[[ EXCERPTED RECORDS open ]]

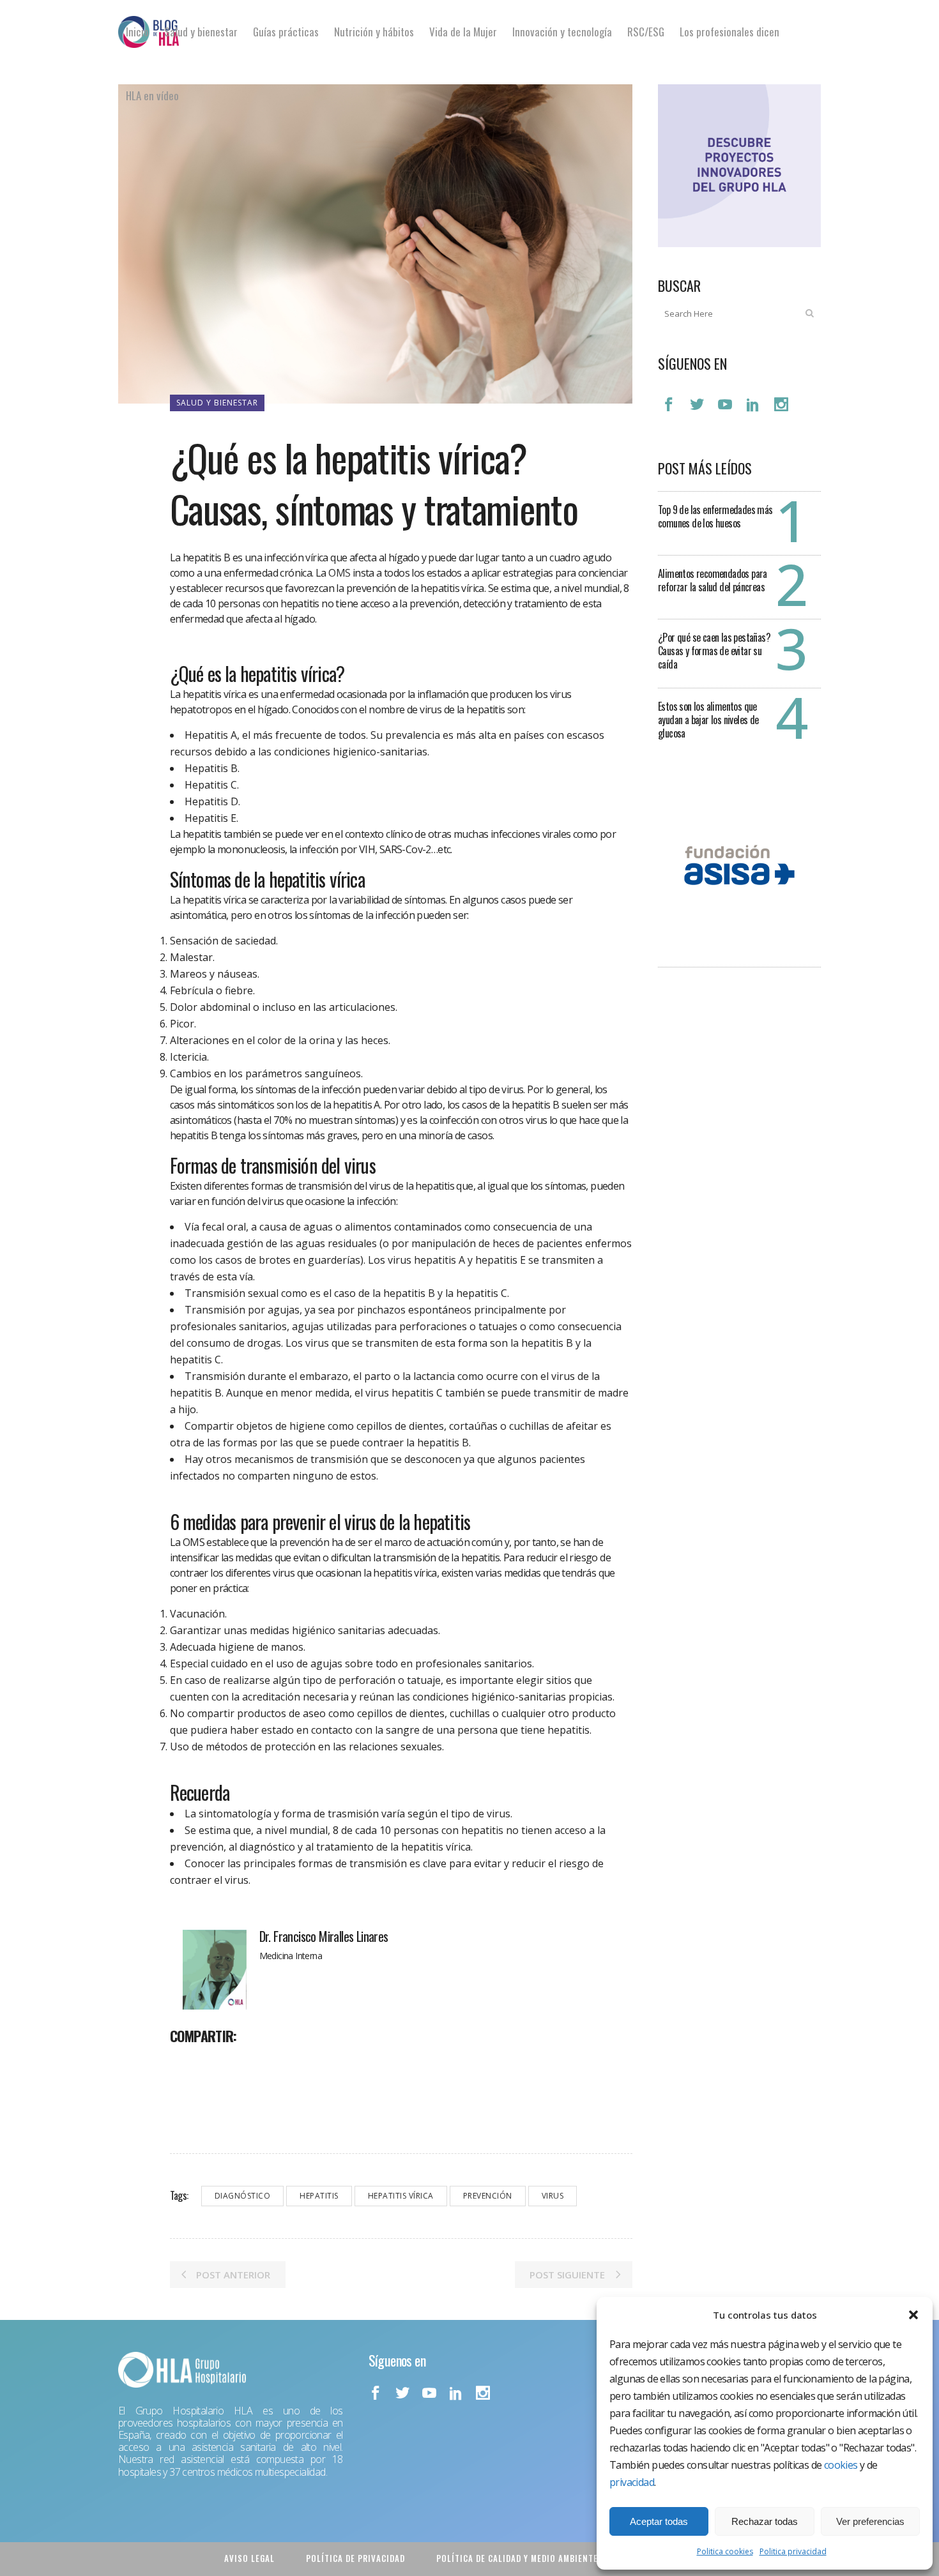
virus (553, 2195)
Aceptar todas (659, 2521)
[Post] (213, 2064)
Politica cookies (725, 2551)
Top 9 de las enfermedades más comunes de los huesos (715, 516)
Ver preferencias (870, 2521)
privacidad (631, 2482)
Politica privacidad (793, 2551)
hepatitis (319, 2195)
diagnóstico (243, 2195)
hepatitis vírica (401, 2195)
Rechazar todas (764, 2521)
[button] (913, 2314)
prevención (487, 2195)
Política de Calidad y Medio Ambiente (517, 2558)
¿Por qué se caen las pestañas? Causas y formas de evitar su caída (714, 651)
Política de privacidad (355, 2558)
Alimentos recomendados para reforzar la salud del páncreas (712, 580)
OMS (339, 573)
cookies (841, 2465)
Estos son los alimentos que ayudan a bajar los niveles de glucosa (708, 720)
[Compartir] (184, 2064)
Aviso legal (249, 2558)
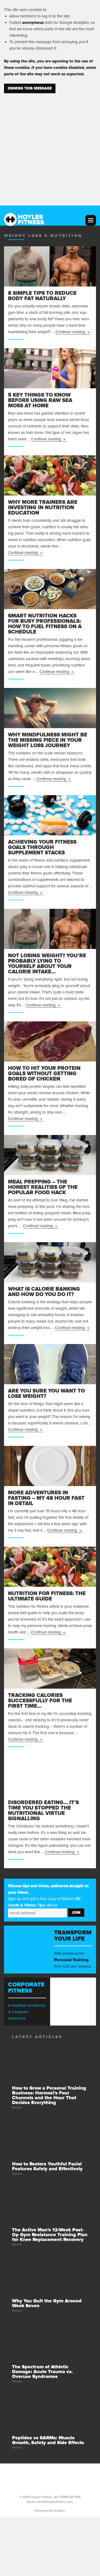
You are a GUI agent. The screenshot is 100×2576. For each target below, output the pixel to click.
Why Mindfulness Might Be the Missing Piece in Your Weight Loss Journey (47, 740)
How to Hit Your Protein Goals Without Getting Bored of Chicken (44, 1073)
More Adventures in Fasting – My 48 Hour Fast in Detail (46, 1498)
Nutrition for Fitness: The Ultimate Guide (47, 1596)
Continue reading (73, 331)
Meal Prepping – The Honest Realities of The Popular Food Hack (43, 1187)
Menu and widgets (90, 220)
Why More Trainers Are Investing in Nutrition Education (42, 507)
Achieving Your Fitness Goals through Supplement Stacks (42, 847)
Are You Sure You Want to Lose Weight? (46, 1393)
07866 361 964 (70, 2497)
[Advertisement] (50, 146)
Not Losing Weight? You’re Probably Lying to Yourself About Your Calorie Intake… (47, 963)
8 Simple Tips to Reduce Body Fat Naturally (42, 296)
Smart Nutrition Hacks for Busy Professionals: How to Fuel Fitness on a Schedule (45, 624)
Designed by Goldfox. (50, 2510)
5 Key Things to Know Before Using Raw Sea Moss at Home (40, 400)
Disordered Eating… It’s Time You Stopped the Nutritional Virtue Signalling (43, 1810)
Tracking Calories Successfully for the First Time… (40, 1700)
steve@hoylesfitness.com (54, 2502)
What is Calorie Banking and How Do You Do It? (44, 1292)
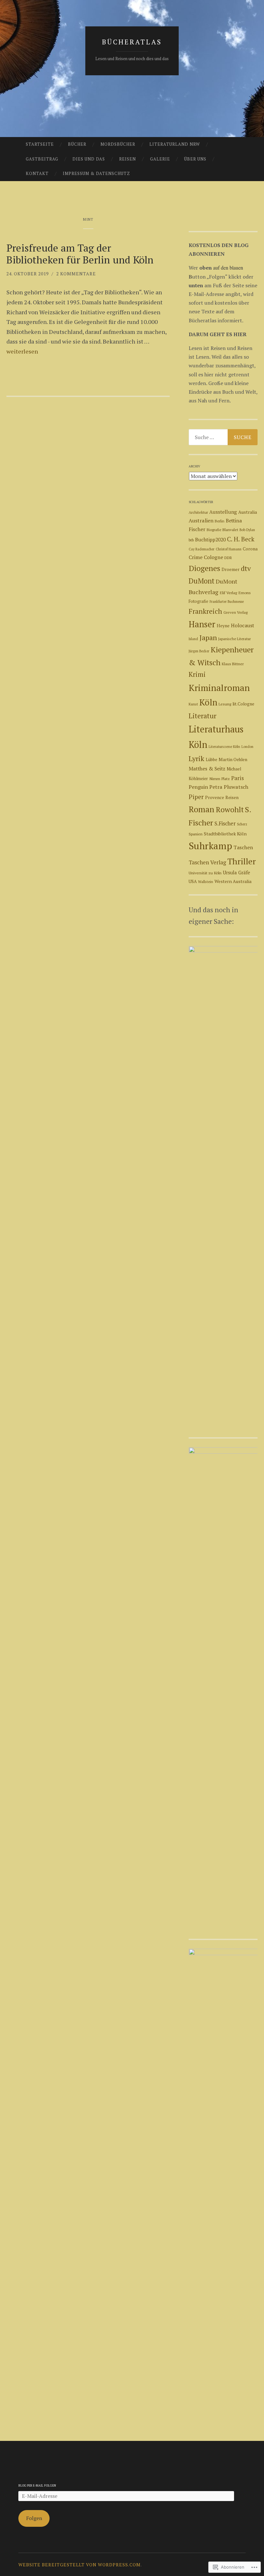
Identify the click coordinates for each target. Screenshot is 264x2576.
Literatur (202, 715)
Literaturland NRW (174, 144)
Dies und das (88, 159)
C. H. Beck (240, 539)
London (247, 746)
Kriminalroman (219, 688)
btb (191, 540)
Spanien (196, 834)
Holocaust (242, 625)
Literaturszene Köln (224, 746)
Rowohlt (230, 809)
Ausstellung (223, 512)
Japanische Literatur (234, 638)
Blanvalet (230, 529)
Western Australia (232, 881)
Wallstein (205, 881)
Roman (201, 809)
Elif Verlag (228, 592)
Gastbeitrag (42, 159)
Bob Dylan (247, 530)
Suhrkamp (210, 846)
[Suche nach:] (223, 437)
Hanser (202, 624)
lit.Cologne (243, 704)
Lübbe (211, 759)
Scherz (242, 824)
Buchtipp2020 (210, 539)
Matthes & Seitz (207, 768)
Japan (208, 637)
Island (193, 639)
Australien (201, 520)
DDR (228, 557)
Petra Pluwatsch (228, 786)
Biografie (214, 529)
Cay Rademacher (201, 549)
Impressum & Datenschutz (96, 173)
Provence (214, 797)
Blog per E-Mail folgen (37, 2485)
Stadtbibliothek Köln (225, 834)
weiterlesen (22, 351)
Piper (196, 797)
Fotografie (198, 601)
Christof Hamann (228, 549)
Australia (247, 512)
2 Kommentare (76, 274)
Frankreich (205, 611)
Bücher (77, 144)
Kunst (193, 704)
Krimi (197, 674)
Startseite (40, 144)
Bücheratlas (132, 41)
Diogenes (204, 568)
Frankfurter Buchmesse (227, 601)
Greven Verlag (235, 612)
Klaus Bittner (233, 663)
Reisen (127, 159)
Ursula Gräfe (236, 872)
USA (193, 881)
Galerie (160, 159)
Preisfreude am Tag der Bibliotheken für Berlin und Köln (80, 254)
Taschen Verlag (207, 862)
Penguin (198, 786)
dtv (246, 568)
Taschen (243, 847)
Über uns (195, 159)
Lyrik (196, 758)
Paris (237, 778)
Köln (208, 702)
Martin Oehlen (233, 759)
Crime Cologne (206, 557)
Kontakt (37, 173)
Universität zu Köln (205, 873)
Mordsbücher (117, 144)
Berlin (219, 521)
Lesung (225, 704)
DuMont (201, 580)
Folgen (34, 2518)
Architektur (198, 512)
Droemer (231, 569)
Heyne (223, 626)
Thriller (241, 861)
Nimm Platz (219, 778)
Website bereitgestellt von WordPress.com (79, 2565)
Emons (244, 592)
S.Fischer (225, 823)
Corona (250, 549)
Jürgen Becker (199, 651)
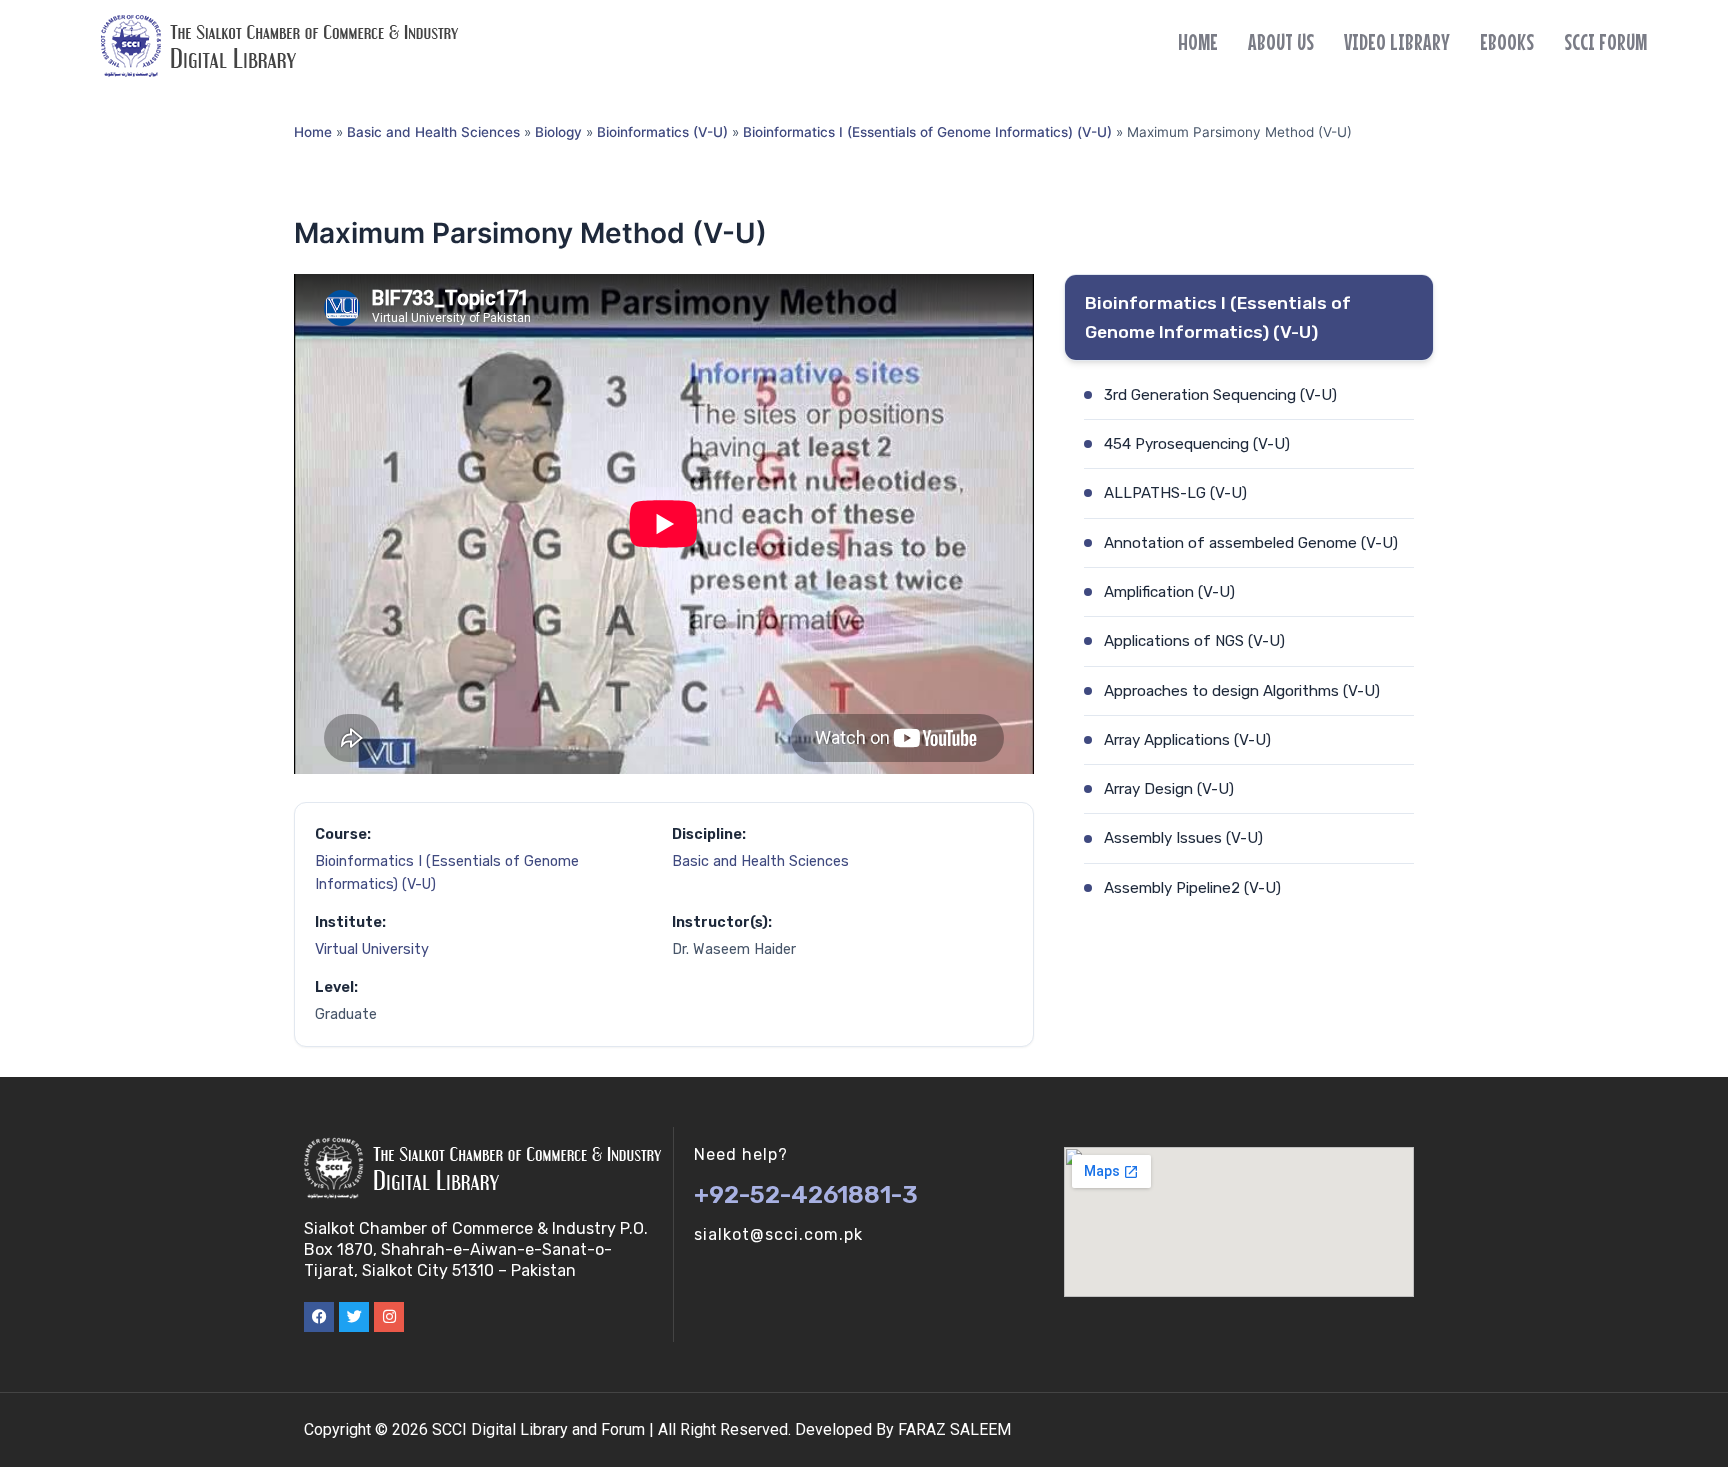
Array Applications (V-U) (1187, 740)
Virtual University (372, 949)
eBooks (1507, 42)
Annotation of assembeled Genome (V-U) (1251, 543)
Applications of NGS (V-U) (1194, 641)
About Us (1281, 42)
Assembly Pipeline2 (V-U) (1192, 888)
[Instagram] (389, 1317)
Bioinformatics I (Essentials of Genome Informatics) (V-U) (927, 132)
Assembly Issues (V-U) (1183, 838)
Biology (558, 132)
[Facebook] (319, 1317)
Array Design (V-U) (1169, 789)
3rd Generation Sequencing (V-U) (1220, 395)
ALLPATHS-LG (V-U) (1175, 493)
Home (1198, 42)
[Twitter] (354, 1317)
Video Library (1397, 42)
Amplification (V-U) (1169, 592)
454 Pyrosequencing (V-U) (1197, 444)
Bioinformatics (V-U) (662, 132)
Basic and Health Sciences (433, 132)
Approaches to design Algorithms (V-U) (1242, 691)
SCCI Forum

[[ EXCERPTED RECORDS closed ]]

▶ **BRIEF**: Could you restate word for word the lines above from the one containing "Provence (214, 797)" through the one containing "Bücher (77, 144)", both included, and nothing else?

▶ **RESPONSE BELOW**:
Provence (214, 797)
Blog per E-Mail folgen (37, 2485)
Stadtbibliothek Köln (225, 834)
weiterlesen (22, 351)
Piper (196, 797)
Fotografie (198, 601)
Christof Hamann (228, 549)
Australia (247, 512)
2 Kommentare (76, 274)
Frankreich (205, 611)
Bücher (77, 144)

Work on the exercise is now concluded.